[Collected data entries]

=======

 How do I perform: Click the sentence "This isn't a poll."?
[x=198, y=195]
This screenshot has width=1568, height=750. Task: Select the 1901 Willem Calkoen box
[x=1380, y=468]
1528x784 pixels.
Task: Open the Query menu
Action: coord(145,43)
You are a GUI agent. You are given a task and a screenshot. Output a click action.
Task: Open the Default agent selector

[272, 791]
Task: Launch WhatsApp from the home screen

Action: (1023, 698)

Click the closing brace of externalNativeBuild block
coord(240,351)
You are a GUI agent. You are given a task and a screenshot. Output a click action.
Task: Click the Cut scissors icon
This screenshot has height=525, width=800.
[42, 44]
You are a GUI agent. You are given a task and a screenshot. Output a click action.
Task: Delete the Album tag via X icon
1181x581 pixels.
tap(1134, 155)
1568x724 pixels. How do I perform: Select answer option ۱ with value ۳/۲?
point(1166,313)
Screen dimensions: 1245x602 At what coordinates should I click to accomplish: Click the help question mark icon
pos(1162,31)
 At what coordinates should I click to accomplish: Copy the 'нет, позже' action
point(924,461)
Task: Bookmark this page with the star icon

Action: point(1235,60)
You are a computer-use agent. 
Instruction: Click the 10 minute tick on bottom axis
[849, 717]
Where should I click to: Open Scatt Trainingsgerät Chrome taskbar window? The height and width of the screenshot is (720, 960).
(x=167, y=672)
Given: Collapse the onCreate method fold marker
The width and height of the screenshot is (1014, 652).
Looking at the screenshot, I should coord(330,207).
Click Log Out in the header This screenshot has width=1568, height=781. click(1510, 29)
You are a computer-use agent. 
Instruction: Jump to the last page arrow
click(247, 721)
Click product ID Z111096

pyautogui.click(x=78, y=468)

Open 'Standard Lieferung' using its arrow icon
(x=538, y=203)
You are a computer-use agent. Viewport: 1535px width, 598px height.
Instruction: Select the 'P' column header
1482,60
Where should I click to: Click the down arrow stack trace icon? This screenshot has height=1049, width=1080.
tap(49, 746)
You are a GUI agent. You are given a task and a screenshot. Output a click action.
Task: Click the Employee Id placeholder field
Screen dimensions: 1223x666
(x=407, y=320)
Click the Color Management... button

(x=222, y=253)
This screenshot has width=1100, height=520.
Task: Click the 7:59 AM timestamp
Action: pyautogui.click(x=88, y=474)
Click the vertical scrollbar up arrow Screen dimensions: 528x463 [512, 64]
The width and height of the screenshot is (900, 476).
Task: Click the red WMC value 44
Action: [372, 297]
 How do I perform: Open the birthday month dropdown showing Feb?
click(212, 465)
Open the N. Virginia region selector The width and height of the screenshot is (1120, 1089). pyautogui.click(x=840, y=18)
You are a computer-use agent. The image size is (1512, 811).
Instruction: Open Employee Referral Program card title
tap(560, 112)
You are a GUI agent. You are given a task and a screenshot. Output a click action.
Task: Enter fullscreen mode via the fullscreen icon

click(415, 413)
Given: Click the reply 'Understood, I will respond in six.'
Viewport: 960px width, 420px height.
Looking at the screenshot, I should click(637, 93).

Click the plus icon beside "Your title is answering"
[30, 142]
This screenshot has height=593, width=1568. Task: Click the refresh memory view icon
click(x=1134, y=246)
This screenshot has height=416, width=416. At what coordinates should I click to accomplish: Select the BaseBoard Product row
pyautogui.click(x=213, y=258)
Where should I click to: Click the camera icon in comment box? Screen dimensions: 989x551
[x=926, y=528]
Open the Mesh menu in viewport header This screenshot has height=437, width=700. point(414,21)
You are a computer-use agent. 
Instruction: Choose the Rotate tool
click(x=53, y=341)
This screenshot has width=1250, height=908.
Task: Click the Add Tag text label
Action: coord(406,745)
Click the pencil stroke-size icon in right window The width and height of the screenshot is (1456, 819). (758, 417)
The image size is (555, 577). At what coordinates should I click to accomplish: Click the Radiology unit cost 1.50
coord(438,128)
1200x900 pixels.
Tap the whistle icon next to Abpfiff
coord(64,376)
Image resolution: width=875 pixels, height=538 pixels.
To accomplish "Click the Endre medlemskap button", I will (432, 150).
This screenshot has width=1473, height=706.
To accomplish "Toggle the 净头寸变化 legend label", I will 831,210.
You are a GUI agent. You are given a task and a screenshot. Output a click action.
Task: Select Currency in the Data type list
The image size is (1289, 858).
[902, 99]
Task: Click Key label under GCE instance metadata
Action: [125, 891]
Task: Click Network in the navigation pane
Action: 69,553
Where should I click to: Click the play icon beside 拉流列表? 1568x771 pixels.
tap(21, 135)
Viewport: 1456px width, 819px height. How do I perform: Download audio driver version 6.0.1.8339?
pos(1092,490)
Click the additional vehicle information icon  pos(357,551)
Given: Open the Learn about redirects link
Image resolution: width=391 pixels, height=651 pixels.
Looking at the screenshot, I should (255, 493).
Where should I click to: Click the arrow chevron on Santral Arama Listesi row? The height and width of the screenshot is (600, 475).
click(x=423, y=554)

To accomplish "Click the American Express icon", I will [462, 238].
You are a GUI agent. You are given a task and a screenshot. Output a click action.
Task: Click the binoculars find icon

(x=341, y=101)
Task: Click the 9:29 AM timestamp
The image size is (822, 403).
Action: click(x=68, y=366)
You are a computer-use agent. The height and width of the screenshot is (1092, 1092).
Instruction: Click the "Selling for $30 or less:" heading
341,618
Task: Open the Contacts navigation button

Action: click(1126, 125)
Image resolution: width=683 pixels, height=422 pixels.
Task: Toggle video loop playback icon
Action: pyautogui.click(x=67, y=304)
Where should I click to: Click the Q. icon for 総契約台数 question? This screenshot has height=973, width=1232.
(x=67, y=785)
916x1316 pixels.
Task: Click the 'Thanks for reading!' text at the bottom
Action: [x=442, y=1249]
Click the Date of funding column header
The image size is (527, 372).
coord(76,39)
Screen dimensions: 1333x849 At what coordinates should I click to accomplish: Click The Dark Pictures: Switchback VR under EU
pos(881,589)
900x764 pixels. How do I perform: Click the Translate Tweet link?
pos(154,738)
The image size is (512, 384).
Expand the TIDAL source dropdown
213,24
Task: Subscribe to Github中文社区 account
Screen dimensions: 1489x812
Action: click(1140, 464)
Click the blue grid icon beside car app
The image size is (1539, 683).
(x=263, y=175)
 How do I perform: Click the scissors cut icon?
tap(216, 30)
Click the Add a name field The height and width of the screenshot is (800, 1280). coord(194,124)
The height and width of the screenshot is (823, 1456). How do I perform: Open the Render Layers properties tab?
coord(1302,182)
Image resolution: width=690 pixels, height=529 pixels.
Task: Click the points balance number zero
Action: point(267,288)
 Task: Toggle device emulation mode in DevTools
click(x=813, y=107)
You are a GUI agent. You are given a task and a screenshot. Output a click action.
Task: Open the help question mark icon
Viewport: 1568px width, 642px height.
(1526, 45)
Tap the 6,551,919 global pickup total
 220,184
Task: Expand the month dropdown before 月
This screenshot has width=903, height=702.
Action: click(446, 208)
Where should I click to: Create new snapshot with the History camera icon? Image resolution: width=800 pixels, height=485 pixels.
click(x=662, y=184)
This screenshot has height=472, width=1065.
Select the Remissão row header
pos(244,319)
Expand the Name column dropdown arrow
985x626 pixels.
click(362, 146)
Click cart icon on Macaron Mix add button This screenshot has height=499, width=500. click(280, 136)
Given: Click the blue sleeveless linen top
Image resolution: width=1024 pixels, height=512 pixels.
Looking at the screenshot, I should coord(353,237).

=======

• What this task involves: Locate each line in the items above that contains the string "title", and copy those lines out. Case counts.

• Reply:
Instruction: Open Employee Referral Program card title
Click the plus icon beside "Your title is answering"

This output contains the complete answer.